La troisième salle présente ainsi le renouvellement du courant Rinpa à travers les frères Korin, mais aussi des artistes tels que Watanabe Shiko, admirateur de Korin, Fukae Roshu dont la plupart des œuvres ont malheureusement disparu et Nakamura Hochu qui présente une nouvelle technique, le tarashikomi, qui applique l’encre ou les pigments sur une surface humide, ce qui a pour effet de créer un rendu flou. Ce dernier peignait également avec ses doigts et ses ongles, sans usage du pinceau. Ces artistes reprennent cependant les thèmes Rinpa, tout en leur apportant une toute autre dimension, comme le paravent à six panneaux Oiseau sur un prunier blanc de Hochu.

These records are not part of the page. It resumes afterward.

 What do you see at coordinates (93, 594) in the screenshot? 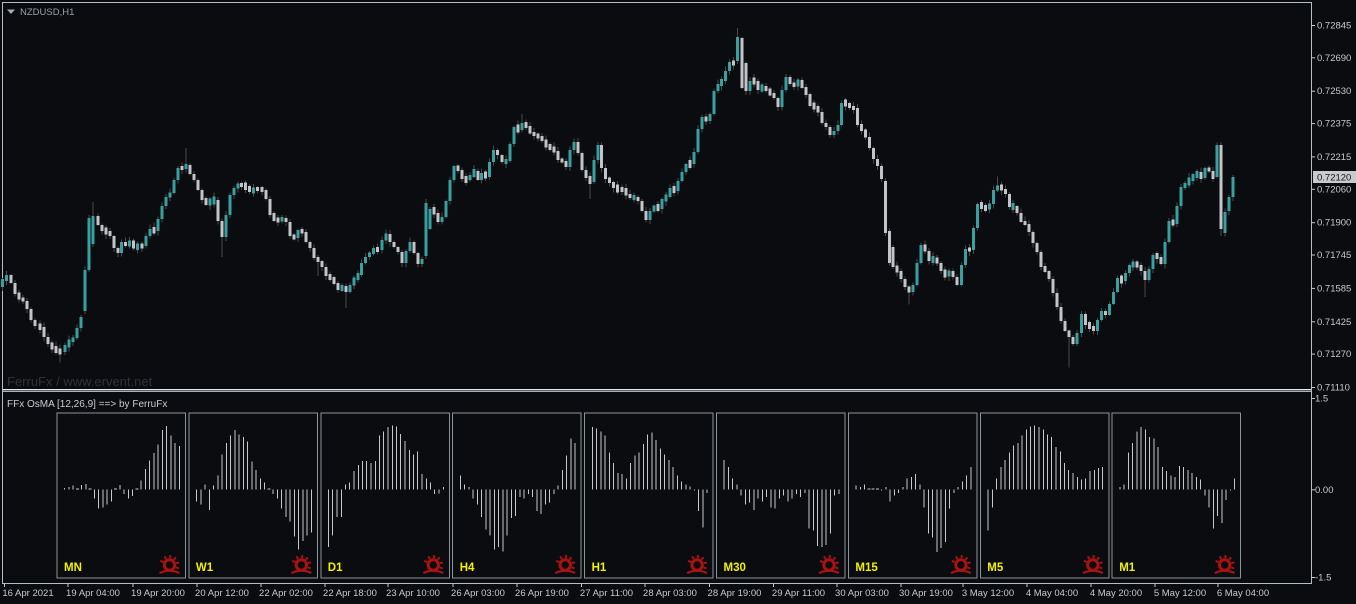
I see `svg-text: 19 Apr 04:00` at bounding box center [93, 594].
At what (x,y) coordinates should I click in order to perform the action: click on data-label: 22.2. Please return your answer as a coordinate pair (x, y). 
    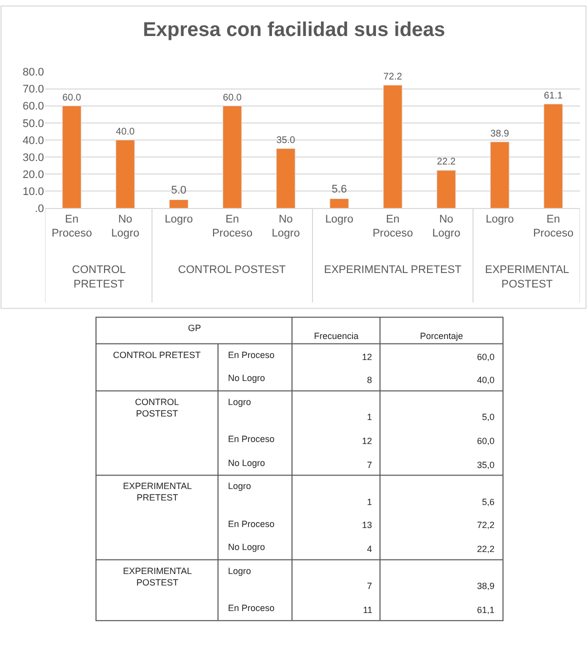
    Looking at the image, I should click on (446, 162).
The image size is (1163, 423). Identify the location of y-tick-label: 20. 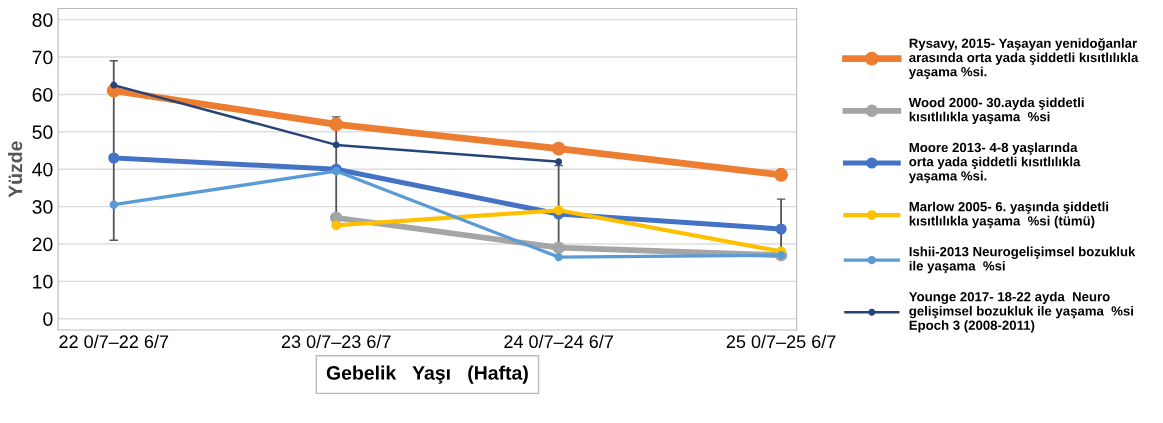
(42, 244).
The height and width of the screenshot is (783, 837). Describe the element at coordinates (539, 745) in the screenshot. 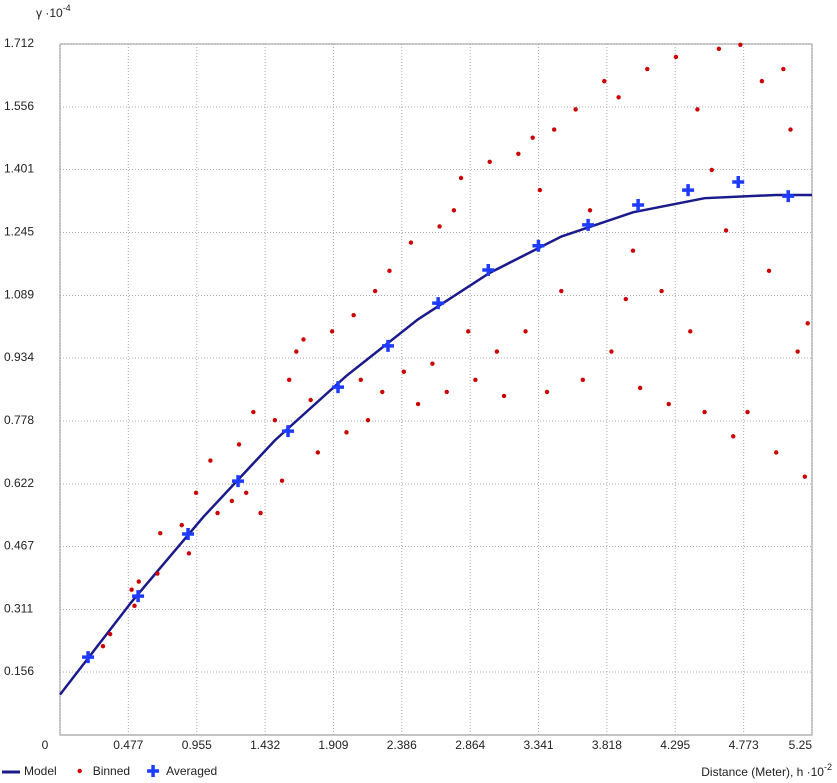

I see `x-tick-label: 3.341` at that location.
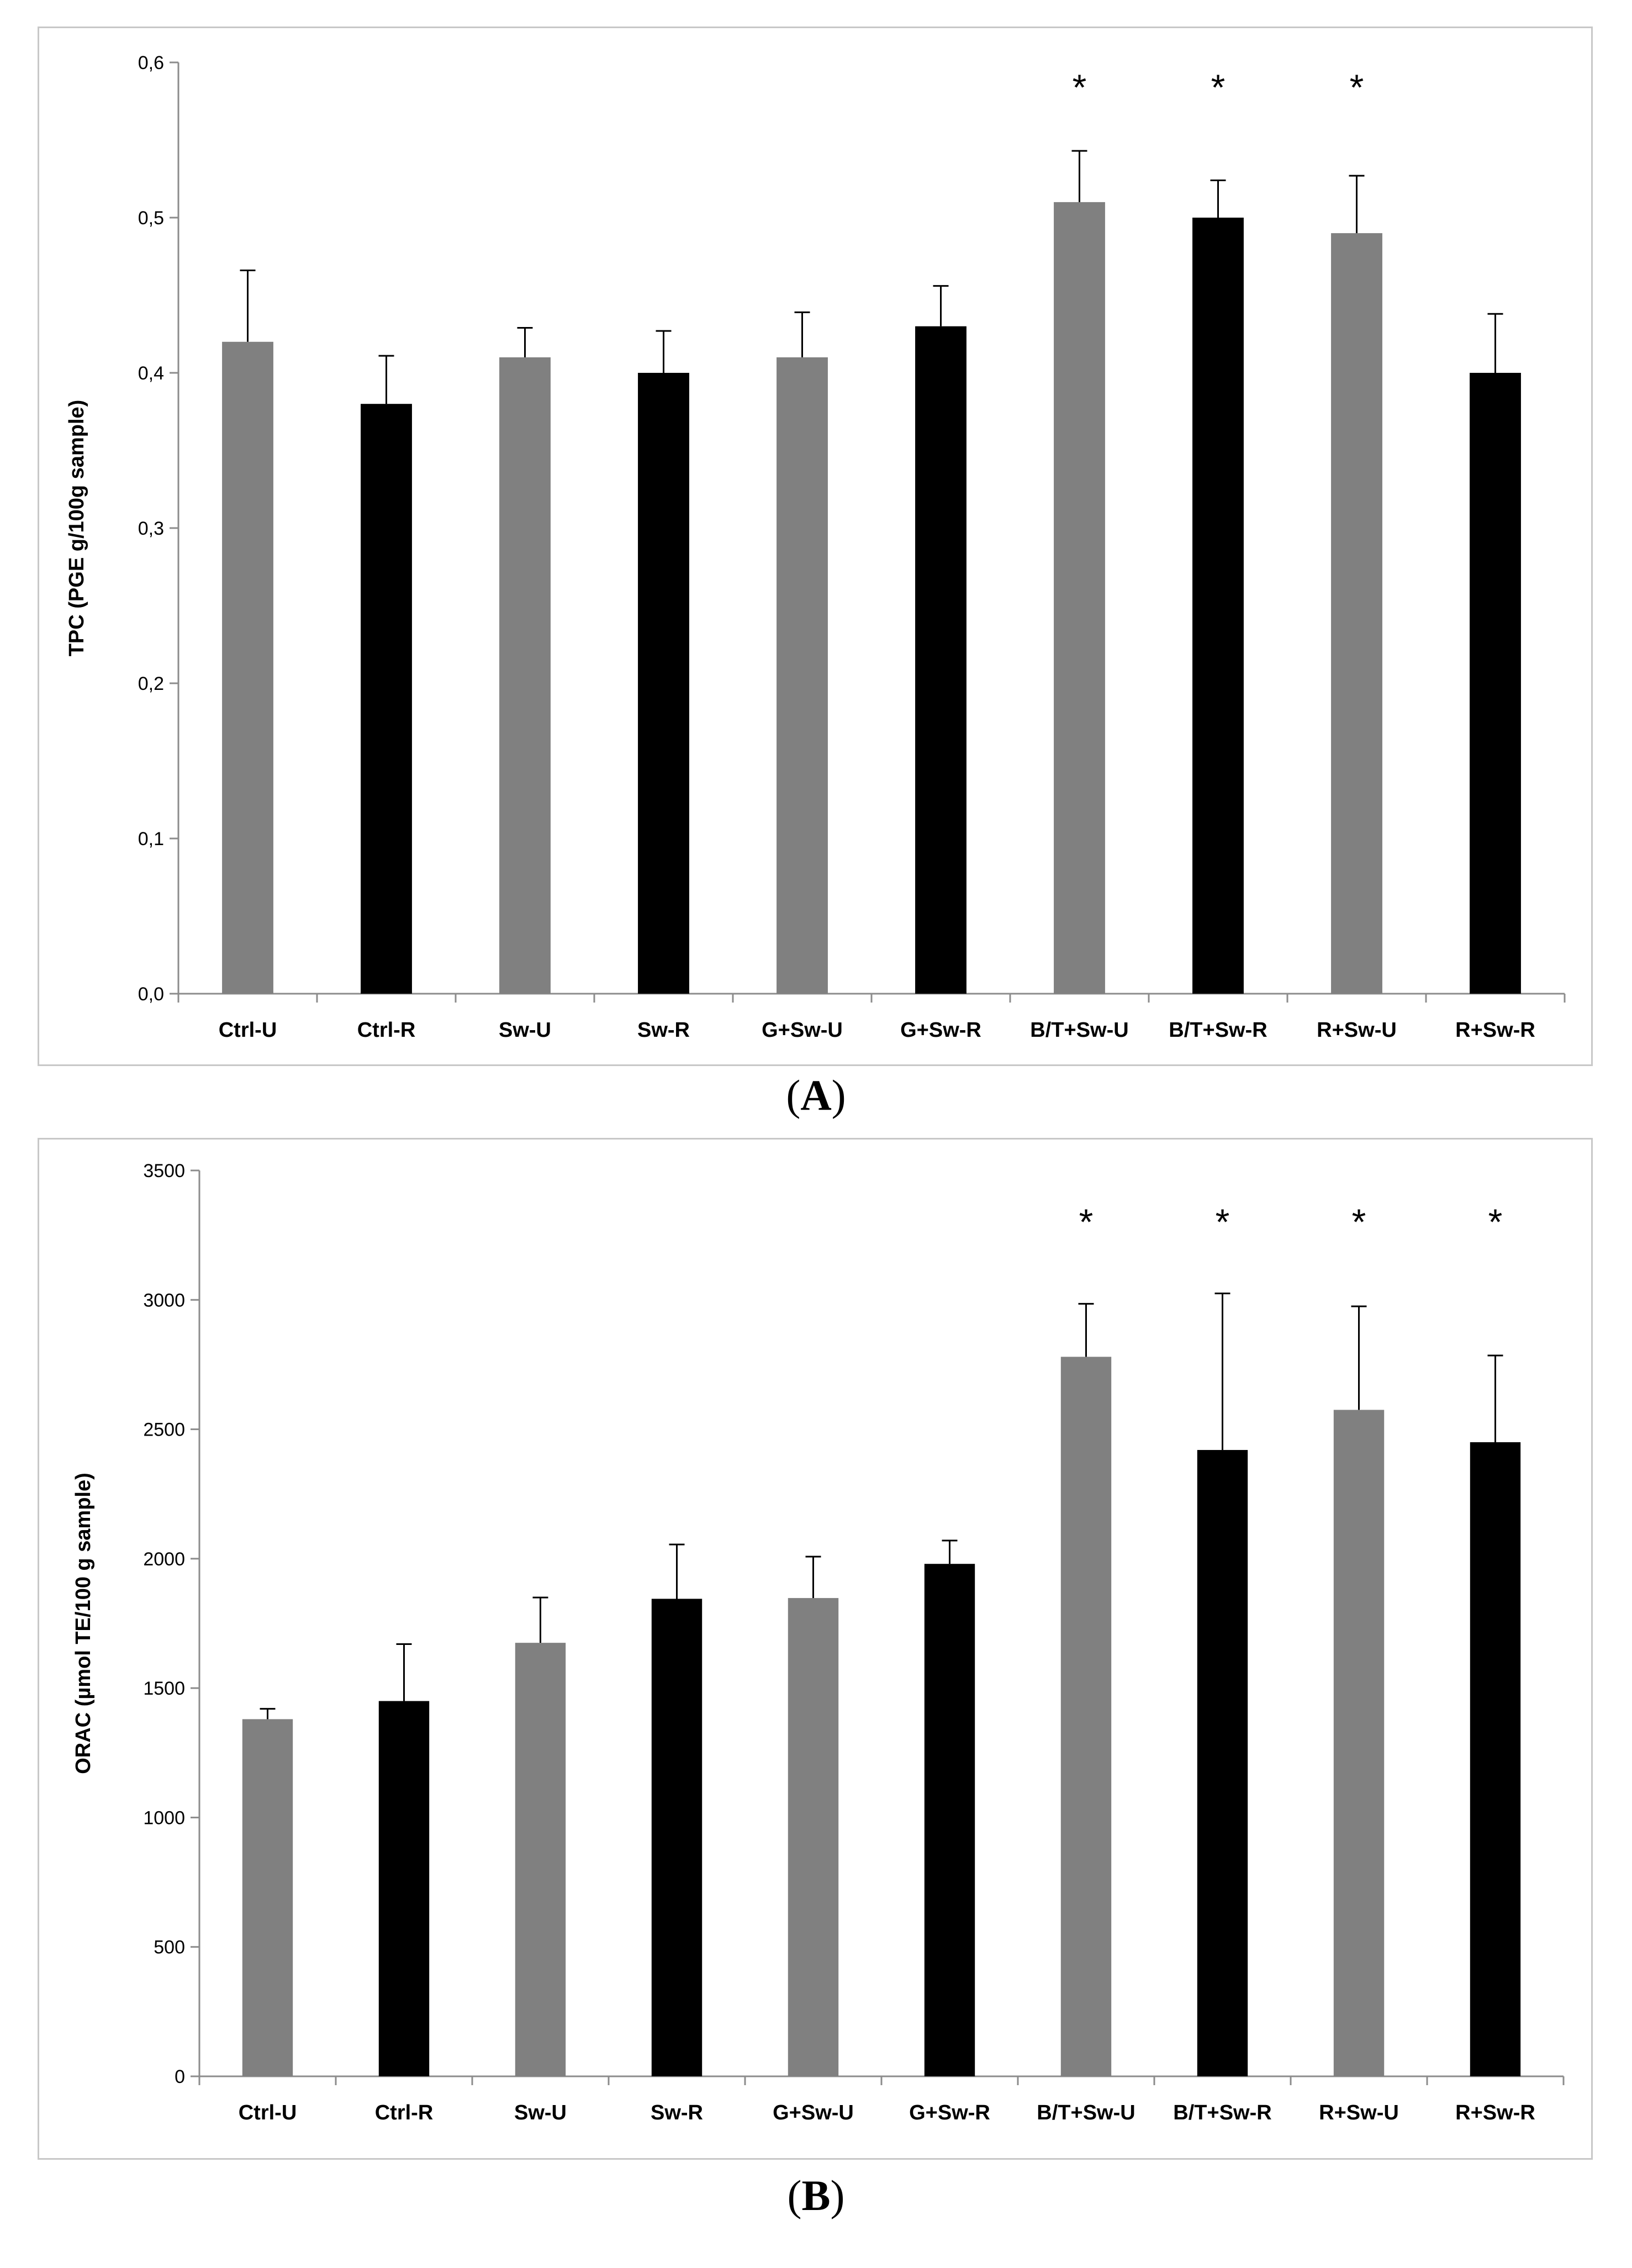  What do you see at coordinates (180, 2076) in the screenshot?
I see `chart-b-y-tick-label: 0` at bounding box center [180, 2076].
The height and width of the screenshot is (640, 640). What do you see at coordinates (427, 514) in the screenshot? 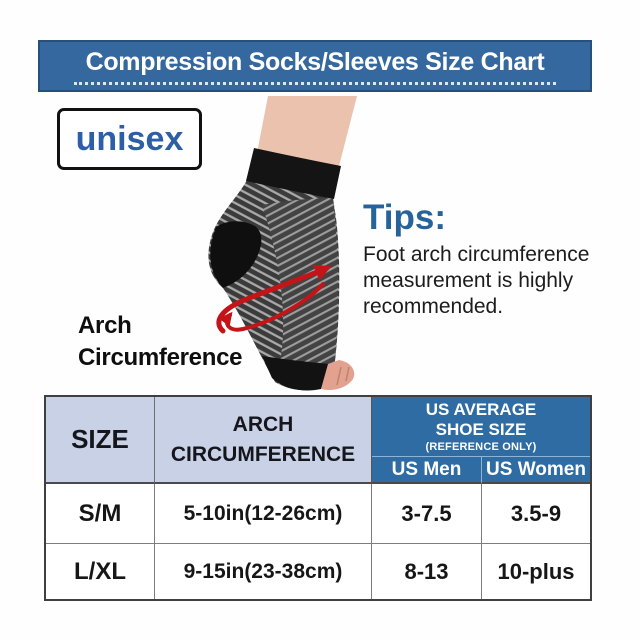
I see `table-row-sm-usmen: 3-7.5` at bounding box center [427, 514].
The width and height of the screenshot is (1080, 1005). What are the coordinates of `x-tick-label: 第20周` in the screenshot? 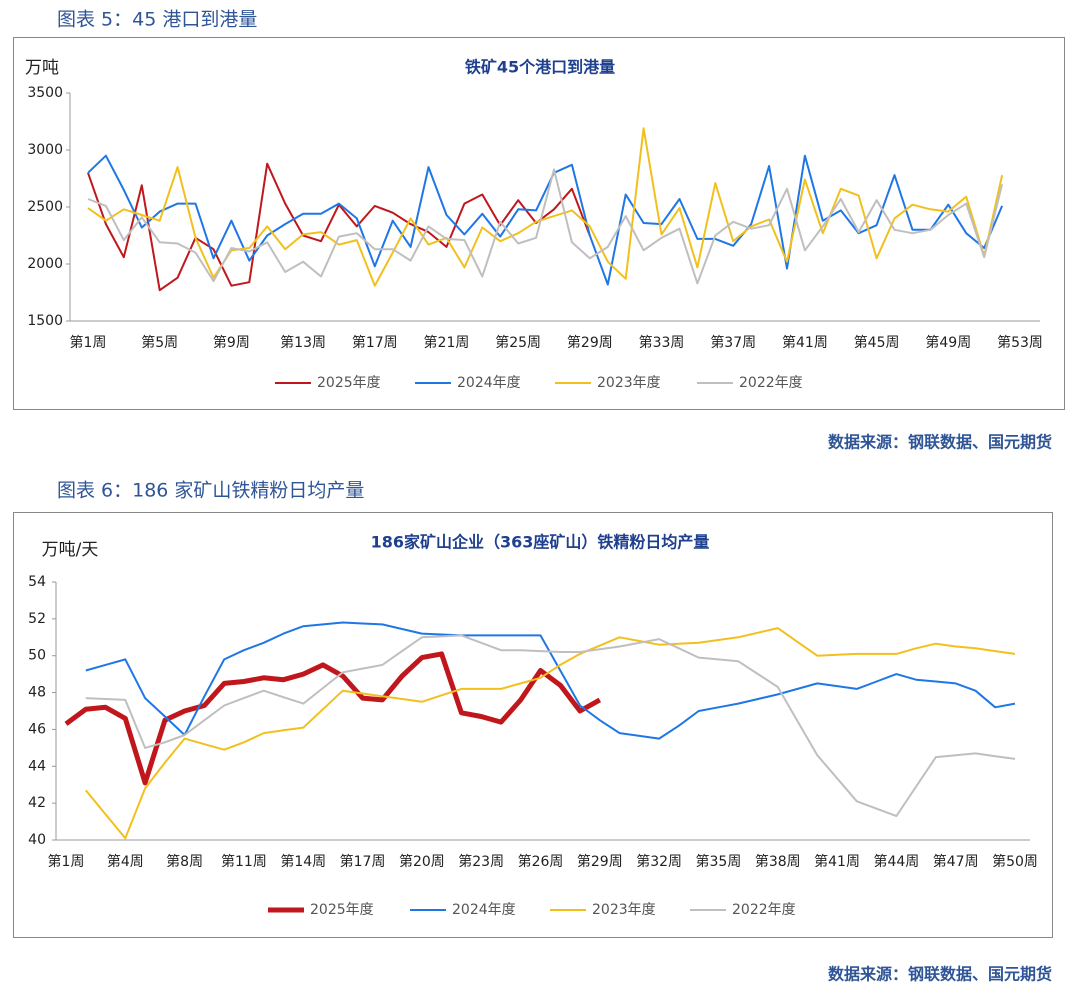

« Oiseau sur une branche de prunier » par Hochu.

 

Le renouveau du courant Rinpa. Dans la dernière partie de l’exposition, on découvre les derniers héritiers du style Rinpa, qui n’ont eu de cesse que de le faire évoluer. Il y a tout d’abord Kamisaka Sekka dont le sublime rouleau vertical La Sorcière Yamanba en est un exemple frappant, dans cette représentation d’une figure du théâtre nô, ou le paravent Fleurs et plantes des quatre saisons, qui suit le déroulement des quatre saisons non pas de droite à gauche comme traditionnellement, mais dans le sens inverse. Il emprunte ainsi les grands thèmes du courant Rinpa, ses techniques et matériaux (notamment précieux), tout en le modernisant. Qui sait si le 21e siècle apportera à son tour une nouvelle variante de ce courant, entre tradition et ère contemporaine…

« Fleurs et herbes des quatre saisons », par Sekka.

 

Musée Cernuschi, 7 avenue Velasquez 75008 Paris.